EXCERPTED TEXT →
* * *
Song by Beyoncé

from the album B'Day
- Recorded: 2006
- Studio: Sony Music (New York); Record Plant (Los Angeles);
- Genre: Electro; hip-hop soul; R&B;
- Length: 3:55
- Label: Columbia; Sony Music;
- Songwriters: Beyoncé Knowles; Pharrell Williams; Shawn Carter;
- Producers: Beyoncé Knowles; The Neptunes;

Music video
- "Kitty Kat" on YouTube

= Kitty Kat (song) =

"Kitty Kat" is a song by American singer Beyoncé for her second studio album, B'Day (2006). It was composed by Beyoncé, Pharrell Williams, and Shawn Carter. "Kitty Kat" is a mid-tempo electro, hip hop soul and R&B song whose lyrics detail a situation where a woman feels that her man has underestimated her. The song was generally well received by music critics who noted it to be a seductive track thanks to its "I'm not feelin[g] it" vibe. However, some music critics felt that the production does not live up to those of other songs featured on B'Day.

"Kitty Kat" was never released as a single but it garnered airplay on R&B radio stations, thus managing to chart on the US Hot R&B/Hip-Hop Songs chart, where it reached a high point of number 66 in May 2007. The accompanying music video for the song was directed by Melina Matsoukas and co-directed by Beyoncé for the B'Day Anthology Video Album (2007). It is only one-minute long and it serves as the introduction of the music video for "Green Light" (2007). The video for "Kitty Kat" features Beyoncé showing cat-like eyes with leopard print make-up and fashion on. In some parts of the clip, Beyoncé rides on an oversized black cat.

==Background==
"Kitty Kat" was conceived partly at the Sony Music Studios, in New York City and the Record Plant Studios, in Los Angeles. It sees songwriting duties by Beyoncé, Pharrell Williams, as well as Shawn Carter, and utilizes production from The Neptunes, compromising of Williams and Chad Hugo. The latter also produced the song "Green Light" (2006). Jason Goldstein mixed "Kitty Kat" with assistance from Steve Tolle. Concerning the song, Knowles told MTV: "[Kitty Kat] is [a] very sexy [song], talking about a man who is out with friends all night and you're left at home. And you are like, 'No more of this. It's time to go.'" The song appeared online through the website of Rap-Up magazine on August 23, 2006, prior to the release of B'Day.

==Music and lyrics==

According to the sheet music published at Musicnotes.com by EMI Music Publishing, "Kitty Kat" is a smooth electro, hip hop soul and R&B song pacing in common time. The nearly four-minute long track is written in the key of D major. The song features a moderately slow groove of 78 beats per minute, with Beyoncé's vocals range spanning from the note of G♯_{3} to C_{5}. Spence D of IGN Music noted that the beat is down-tempo and this goes in contrast with the previous works of The Neptunes, who usually favors electro clash amplification. Jim DeRogatis of the Chicago Sun-Times noted that the song is similar to a Whitney Houston ballad while Andy Kellman of AllMusic commented that it could have been pulled from one of the first three albums by the American musical artist, Kelis.
* * *
WRITTEN TASK 1 →
Count the lines in the entries that contain the string "dimensions", matching case exactly. Reply with the number alone.
* * *
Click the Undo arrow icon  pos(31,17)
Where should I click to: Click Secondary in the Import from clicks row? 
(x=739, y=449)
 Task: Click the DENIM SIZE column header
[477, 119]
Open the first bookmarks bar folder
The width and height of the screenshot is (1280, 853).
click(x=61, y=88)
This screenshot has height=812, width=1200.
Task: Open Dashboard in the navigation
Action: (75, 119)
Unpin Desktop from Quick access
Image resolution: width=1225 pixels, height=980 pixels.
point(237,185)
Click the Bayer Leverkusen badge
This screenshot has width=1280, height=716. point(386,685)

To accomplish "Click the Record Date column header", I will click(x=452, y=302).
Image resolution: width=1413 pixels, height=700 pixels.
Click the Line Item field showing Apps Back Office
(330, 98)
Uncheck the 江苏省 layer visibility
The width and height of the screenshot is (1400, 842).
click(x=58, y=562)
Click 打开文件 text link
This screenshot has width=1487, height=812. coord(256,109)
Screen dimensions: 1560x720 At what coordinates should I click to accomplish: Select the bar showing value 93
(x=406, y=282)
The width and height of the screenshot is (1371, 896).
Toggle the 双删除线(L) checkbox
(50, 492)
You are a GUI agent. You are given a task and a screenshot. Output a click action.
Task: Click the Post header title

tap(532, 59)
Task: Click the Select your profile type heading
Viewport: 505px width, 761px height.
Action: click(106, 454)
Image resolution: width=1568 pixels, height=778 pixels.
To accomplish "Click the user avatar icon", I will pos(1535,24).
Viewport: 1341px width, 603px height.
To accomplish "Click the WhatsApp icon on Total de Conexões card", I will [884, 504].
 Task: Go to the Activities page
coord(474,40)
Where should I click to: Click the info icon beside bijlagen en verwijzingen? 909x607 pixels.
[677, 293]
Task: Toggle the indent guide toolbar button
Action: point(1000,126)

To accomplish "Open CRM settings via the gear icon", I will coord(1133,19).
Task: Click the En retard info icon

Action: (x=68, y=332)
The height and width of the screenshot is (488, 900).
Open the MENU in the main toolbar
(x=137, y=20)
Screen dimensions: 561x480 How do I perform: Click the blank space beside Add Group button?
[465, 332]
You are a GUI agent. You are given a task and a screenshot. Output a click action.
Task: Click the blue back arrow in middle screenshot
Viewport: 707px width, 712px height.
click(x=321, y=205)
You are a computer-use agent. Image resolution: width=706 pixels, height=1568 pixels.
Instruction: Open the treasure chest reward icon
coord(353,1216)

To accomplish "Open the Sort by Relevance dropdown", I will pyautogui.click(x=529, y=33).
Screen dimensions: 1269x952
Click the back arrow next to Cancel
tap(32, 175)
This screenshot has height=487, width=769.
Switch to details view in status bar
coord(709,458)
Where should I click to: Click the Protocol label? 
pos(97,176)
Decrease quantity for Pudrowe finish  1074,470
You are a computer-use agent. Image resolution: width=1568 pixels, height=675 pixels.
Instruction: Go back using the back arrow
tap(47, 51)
* * *
WRITTEN TASK 2 →
According to the article on "Kitty Kat," who directed the song's music video?

COMPLETE ANSWER 1 →
3

COMPLETE ANSWER 2 →
Melina Matsoukas directed it, with Beyoncé as co-director.